While trying to popularise forensic knowledge and to set standards for carrying out criminalistics surveys, the Polish Forensic Association offers a wide spectrum of trainings, directed to police officers, public prosecutors, bank and insurance companies’ employees, etc. A few thousands of people have already been trained.
The typical projects of the Polish Forensic Association are mainly lectures followed by a discussion, which are popular not only within a scientific environment but also within representatives of law enforcement authorities and other institutions.
Polish Forensic Association actively promotes student scientific movement by providing substantive, organisational and financial help but also by participating, among others, in the implementation of many students’ projects at different Polish universities (University of Warsaw, Rzeszów University, Mikołaj Kopernik University, University of Gdańsk and others).
Regular projects of the Association are: symposiums, forensic workshops, student science camps for deepening theoretical and practical knowledge etc. Starting from 2000 it organises the prof. Tadeusz Hanausek Competition for the best dissertation of the year annually.
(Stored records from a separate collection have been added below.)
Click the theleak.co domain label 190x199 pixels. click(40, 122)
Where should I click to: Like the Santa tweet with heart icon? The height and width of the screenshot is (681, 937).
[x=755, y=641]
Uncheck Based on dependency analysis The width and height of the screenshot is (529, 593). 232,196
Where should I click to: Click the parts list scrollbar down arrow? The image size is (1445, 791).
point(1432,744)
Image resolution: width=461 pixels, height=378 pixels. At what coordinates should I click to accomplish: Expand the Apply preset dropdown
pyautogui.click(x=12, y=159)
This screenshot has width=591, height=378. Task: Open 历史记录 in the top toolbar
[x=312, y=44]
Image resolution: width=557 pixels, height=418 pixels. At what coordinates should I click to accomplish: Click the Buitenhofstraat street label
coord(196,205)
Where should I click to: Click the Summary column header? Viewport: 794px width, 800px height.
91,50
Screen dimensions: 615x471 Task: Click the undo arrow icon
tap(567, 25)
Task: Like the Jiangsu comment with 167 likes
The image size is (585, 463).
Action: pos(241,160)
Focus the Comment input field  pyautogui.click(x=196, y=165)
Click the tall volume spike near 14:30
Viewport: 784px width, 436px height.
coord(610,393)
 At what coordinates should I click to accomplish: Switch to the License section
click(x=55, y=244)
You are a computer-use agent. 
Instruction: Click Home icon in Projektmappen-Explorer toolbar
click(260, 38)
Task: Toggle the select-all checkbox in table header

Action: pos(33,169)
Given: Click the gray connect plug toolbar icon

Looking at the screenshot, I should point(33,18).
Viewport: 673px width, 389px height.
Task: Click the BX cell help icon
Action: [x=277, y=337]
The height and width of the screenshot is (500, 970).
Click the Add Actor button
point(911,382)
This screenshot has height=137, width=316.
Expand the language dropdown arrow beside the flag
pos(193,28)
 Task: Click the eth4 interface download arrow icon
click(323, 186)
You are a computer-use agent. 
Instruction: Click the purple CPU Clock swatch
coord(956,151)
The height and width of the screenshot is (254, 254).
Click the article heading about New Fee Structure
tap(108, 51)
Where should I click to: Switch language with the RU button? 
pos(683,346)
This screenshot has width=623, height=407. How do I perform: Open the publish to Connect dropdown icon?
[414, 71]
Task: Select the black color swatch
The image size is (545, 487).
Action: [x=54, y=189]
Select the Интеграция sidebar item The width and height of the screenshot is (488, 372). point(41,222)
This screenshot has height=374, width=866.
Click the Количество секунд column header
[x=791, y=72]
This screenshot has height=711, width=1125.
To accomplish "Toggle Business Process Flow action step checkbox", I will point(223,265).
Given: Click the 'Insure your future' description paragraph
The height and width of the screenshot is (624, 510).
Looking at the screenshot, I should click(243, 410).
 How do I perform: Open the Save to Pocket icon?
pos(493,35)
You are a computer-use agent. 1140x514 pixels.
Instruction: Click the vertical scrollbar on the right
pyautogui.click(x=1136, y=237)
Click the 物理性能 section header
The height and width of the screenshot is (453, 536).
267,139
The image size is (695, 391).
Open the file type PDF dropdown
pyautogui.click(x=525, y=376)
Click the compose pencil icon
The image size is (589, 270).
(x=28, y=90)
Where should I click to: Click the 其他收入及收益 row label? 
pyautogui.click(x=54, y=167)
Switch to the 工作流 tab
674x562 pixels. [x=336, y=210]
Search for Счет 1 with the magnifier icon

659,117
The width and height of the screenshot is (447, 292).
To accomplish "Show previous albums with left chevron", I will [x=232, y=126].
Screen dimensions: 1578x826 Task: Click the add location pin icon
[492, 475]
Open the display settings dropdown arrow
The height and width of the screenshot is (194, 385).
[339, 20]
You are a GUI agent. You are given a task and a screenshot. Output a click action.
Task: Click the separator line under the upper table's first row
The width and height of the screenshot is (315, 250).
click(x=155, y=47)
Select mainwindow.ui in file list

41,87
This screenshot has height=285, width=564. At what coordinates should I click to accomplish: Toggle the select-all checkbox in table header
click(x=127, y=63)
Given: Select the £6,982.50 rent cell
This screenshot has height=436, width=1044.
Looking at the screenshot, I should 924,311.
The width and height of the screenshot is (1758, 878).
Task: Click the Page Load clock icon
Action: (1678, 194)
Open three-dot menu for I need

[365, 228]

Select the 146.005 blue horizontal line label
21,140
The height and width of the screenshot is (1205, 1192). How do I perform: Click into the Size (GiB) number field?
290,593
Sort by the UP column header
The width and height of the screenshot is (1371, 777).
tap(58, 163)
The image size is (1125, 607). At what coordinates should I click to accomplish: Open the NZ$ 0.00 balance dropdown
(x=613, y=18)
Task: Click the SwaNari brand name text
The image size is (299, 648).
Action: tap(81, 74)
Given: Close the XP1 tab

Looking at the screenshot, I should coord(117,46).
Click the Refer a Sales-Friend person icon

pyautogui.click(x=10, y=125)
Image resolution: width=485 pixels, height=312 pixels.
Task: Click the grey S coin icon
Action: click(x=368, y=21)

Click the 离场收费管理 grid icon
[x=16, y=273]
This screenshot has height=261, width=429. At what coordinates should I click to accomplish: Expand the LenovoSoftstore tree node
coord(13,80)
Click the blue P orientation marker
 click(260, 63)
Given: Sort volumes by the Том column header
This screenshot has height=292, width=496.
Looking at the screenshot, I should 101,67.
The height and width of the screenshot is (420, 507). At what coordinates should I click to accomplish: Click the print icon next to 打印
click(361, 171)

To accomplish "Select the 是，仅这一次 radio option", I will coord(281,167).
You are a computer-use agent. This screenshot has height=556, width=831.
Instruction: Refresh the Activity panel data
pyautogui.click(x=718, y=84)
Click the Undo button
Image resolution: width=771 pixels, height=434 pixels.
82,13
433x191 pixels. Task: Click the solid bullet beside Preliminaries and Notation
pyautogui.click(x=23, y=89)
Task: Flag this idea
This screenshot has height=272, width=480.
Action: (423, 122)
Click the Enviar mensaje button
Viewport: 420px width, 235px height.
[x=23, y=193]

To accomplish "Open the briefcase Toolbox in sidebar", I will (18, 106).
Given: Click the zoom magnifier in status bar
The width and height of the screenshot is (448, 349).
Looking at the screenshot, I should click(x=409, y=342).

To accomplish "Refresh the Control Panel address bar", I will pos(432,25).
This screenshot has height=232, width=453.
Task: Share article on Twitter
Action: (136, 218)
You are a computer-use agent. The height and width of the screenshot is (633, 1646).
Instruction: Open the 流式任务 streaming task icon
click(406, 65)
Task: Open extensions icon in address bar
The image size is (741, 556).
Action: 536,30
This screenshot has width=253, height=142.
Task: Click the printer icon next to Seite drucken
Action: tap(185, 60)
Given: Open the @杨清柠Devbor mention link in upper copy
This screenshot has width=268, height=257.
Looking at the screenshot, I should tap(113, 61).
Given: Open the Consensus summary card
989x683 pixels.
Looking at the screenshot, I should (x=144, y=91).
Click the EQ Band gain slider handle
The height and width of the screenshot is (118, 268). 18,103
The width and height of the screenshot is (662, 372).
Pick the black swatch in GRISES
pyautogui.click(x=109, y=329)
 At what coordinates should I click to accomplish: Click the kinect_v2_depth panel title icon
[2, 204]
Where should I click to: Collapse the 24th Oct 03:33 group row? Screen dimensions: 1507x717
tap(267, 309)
Since 2008 it organises the Competition for the Professor Bruno Holyst Award for outstanding young criminalists.
An important element of Polish Forensic Association activity is to represent and act in the interest of the forensic community against various entities, authorities and institutions.
PTK participates in very important works on an act for experts’ environment – act of expert witnesses.
By the headquarters of Polish Forensic Association there’s a Criminalistic Library, initiated in 2005, which gathers industry entries and magazines supposed to develop the knowledge and meet the needs regarding widely understood criminalistics and penology. Library’s collection is highly popular among students from universities nationwide, who prepare their masters’ dissertations concerning the field of forensics. At the moment, the collection consists of more than 1300 bibliographic entries and a systematically updated listing can be found on the PTK’s website.